YES: Vivian Blaxell’s Worthy of the Event


What is difficult,” writes Vivian Blaxell in Worthy of the Event, is “the possibility that the greatest beauty of all beauties may be the beauty of everything fucking off in one way or another.”

As I write this, Vivian has fucked off to the heart of an Empire to promote her book. In Naarm, I am beginning to worry about my own fucking off. I have completed my thirty-third year, which my partner calls “the Jesus year”. Crucified by my own neuroticism, I am now entering what we might call “the Buddha year” and feeling like a nasturtium blooming for it. Everything is beginning and ending all at once. The time has come, as Kim Kardashian might say, to “let go and let god”. This does not imply the relinquishing of struggle, but rather, to roll with the wave as it slams the body against the shore.

Blaxell’s Worthy of the Event has a great deal to do with my present modus operandi. The text is written as a seven-part essay with citations indicated in Prestige Elite and left for the reader to decipher with a loose bibliography at the back. Here, where I have cited Vivian, I have done so in Courier New to emulate her style (mimesis is something she looks upon fondly). This impressive and affirming book suggests that the logical misstep of the contemporary subject (that is, you and I, dear reader) lies in the failure to grasp the only truth, which is that there is only truth. Disbelief does not rid the universe of its multiplicitous realities, or of our unstoppable states of being and becoming. Blaxell cites the Dhammapada 278:

All created things perish. Those who know and see this become passive in pain; this is the way that leads to purity. The Buddha is dispassionate about beauty. He is dispassionate about change. No love of fate for him, these things just are.

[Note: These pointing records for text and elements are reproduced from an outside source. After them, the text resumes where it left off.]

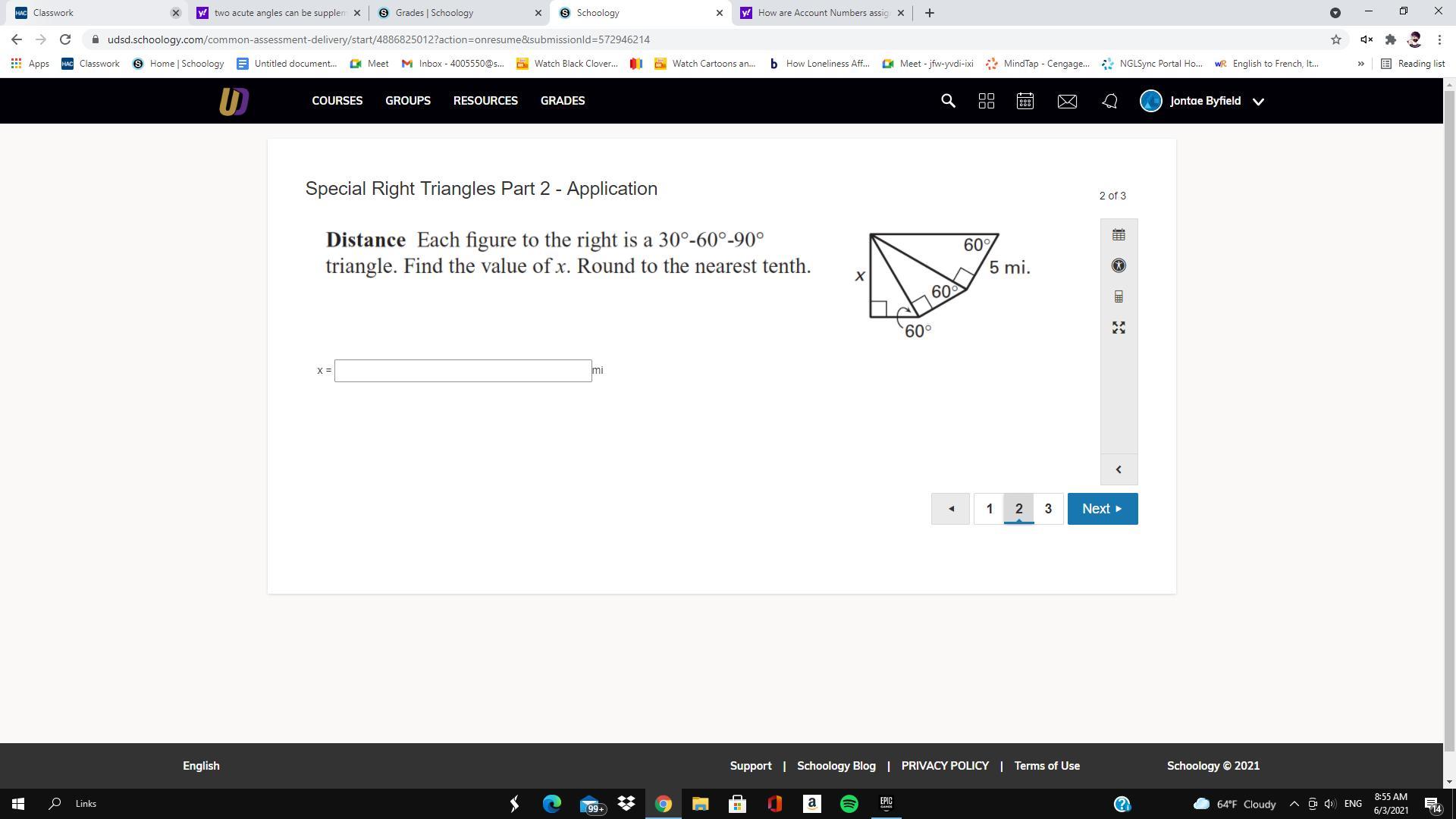Screen dimensions: 1456x819
Task: Open the messages envelope icon
Action: (1067, 101)
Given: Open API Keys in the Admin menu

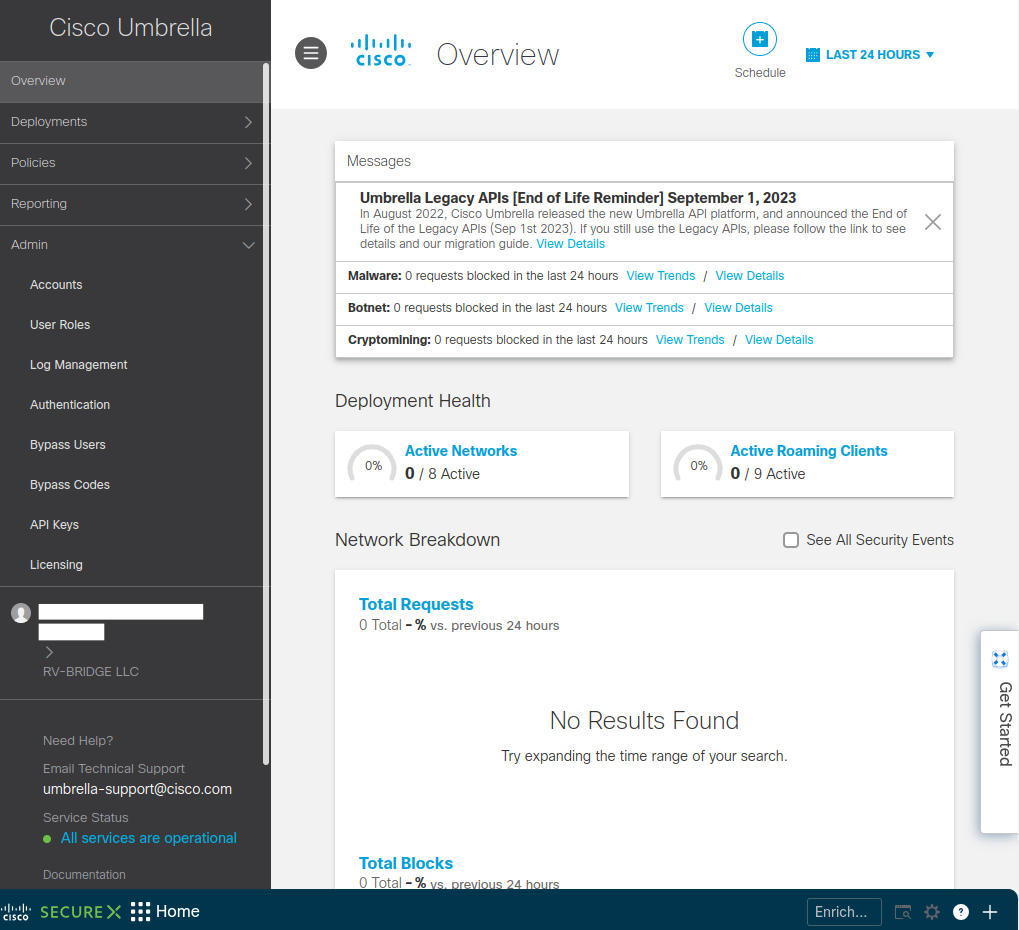Looking at the screenshot, I should pos(54,525).
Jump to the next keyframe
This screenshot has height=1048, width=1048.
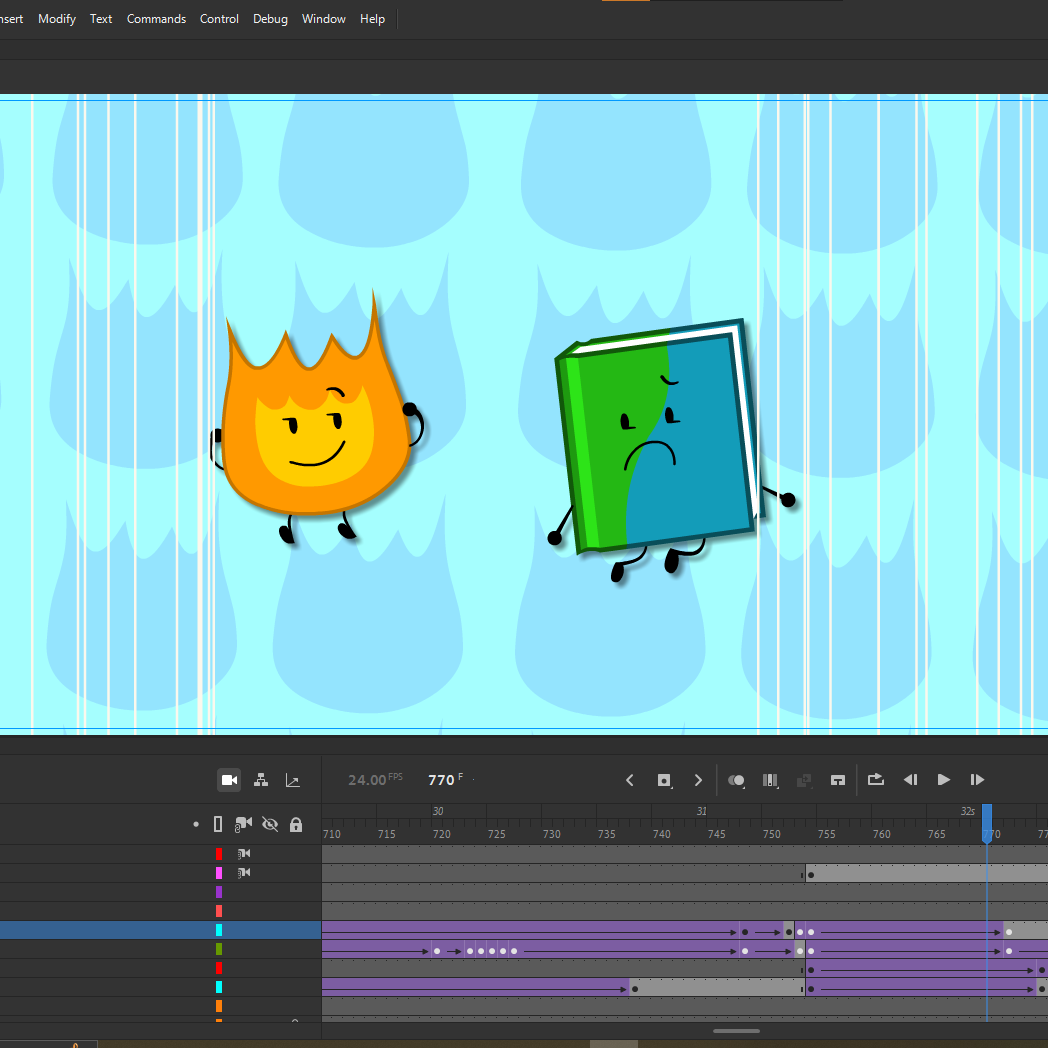(x=698, y=780)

What could be more beautiful than that?

This citation is from section “IV: the disappearance of a.k.a. Victor Mature”, first published as an Overland essay. Here, the disappeared in question makes a number of lovely Wertheresque remarks like, “things disappearing is beautiful and difficult. You have to say yes to it all.” The beauty of things disappearing and thus changing is a central theme of Worthy of the Event.

Following a.k.a. Victor Mature and applying the theory, I’ve been leaning in and ambiently saying Yes. All this yea-saying has landed me here, writing in a rhinestoned Paul Frank velour tracksuit, inspired by Azealia Banks, who conjures this cultural aesthetic: “Kylie Jenner 2015 revival for all the too old girls that FINALLY got approved for nose jobs and lip implants on care-credit.” For me, this is the precise feeling of turning thirty-three and becoming alarmed at the apparent twenty-year cycle of cultural nostalgia. I think Azealia Banks has been saying No to herself. At 33, she is about to enter her own Buddha year. People are going to keep on getting nose jobs and lip implants and care-credit. I will be over here, in my terrible tracksuit, reading Vivian Blaxell and saying Yes.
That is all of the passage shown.